Director Jason Reitman and screenwriter Diablo Cody have formed something of a cinematic dream team since their first collaboration on Juno in 2007. The pair have worked together on three other projects since, with Reitman producing Jennifer’s Body in 2009, which Cody wrote, while directing a further two of her screenplays in the past decade, with their latest effort, 2018’s Tully, producing the most magic since Juno.

Charlize Theron, who leads her second Reitman/Cody film since 2011’s Young Adult, plays Marlo, a wife and mother in her forties who is expecting her third child. Neither she nor her husband Drew (Ron Livingston) had planned the latest edition to their family, and with both jaded from raising their other children and providing for the household, Marlo’s affluent brother offers to pay for a night nanny as a means of relief. While hesitant at first, a defeated Marlo eventually concedes, hiring Tully (Mackenzie Davis), who not only makes caring for her newborn easier, but helps improve her life as a whole.

I admittedly had my reservations with Tully in its opening moments, but once Marlo and her family visits her brother in the opening act, who can’t help but parade his wealth, the dramatic tension is ramped up considerably throughout, with a moderate amount of humour thrown in for good, effective measure. What I appreciated most, though, is how it initially handles parenthood with a degree of cynicism rarely found in movies. It is somewhat reminiscent of Reitman’s Up in the Air, in that it maintains an early air of pessimism that makes the positive evolution of its lead character all the more compelling.

Cody’s writing is more restrained than usual here, lacking the same consistently punchy dialogue found in Juno, but her impressively empathetic screenplay is still peppered with unassuming gems like “His factory setting is asshole,” which helps bring the film together tonally and further proves her dynamism as a writer.
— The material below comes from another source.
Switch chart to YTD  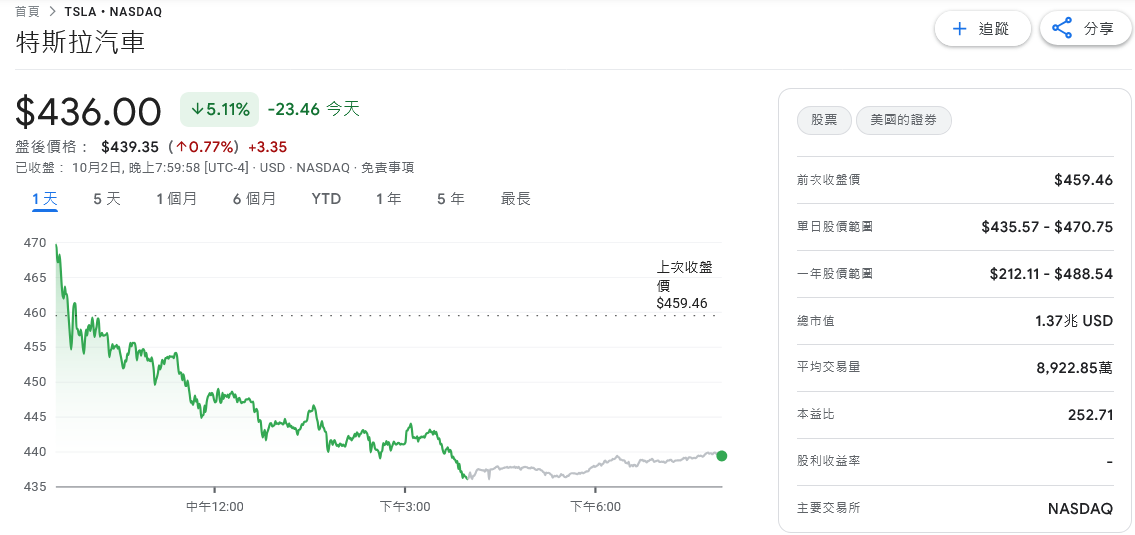(326, 199)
Of course, Reitman’s direction delivers the final product with the level of simpatico that has come to be expected when visually realising a screenplay by Cody.

However, the performances from Theron and Davis is the glue that ultimately holds Tully together. The material’s aforementioned cynicism is a mighty fine rope on which to walk, and without the right actors the film could have crumbled despite the best efforts of both writer and director. 

By this stage in her career, Theron has become a sure bet for delivering nuanced performances, but Tully ranks amongst her finest yet as she effortless depicting a woman who is both a loving mother and struggling parent on the cusp of collapse. Davis, then, arrives at the very moment her naturally charismatic energy is needed to uplift both Theron’s Marlo and the story itself, further cementing herself as one of the premier Canadian actresses to watch.

There is a seamless chemistry between the two actresses that prevails in every scene they share, an ingredient that is of untold retrospective importance only to those who have watched Tully in its entirety. Yet, in finishing Tully, there lies its most troubling flaw.

Here is a great movie packed with deft direction, strong writing, and universally top-notch performances from its cast. However, there is a great injustice in its final musings on mental health, or more specifically, post-partem depression. 

Without spoiling anything, the final act delivers an unexpected turn that very much works in the grand scheme of Tully’s thematic and narrative structures, but what comes after is little more than a mad dash to the 90-minute finishing line at the expense of actually following through with what Cody and Reitman had been building towards throughout. It makes up such an insignificant portion of the film, yet its implications, sadly, are anything but, becoming a crucial part that poorly contrasts with the greater whole.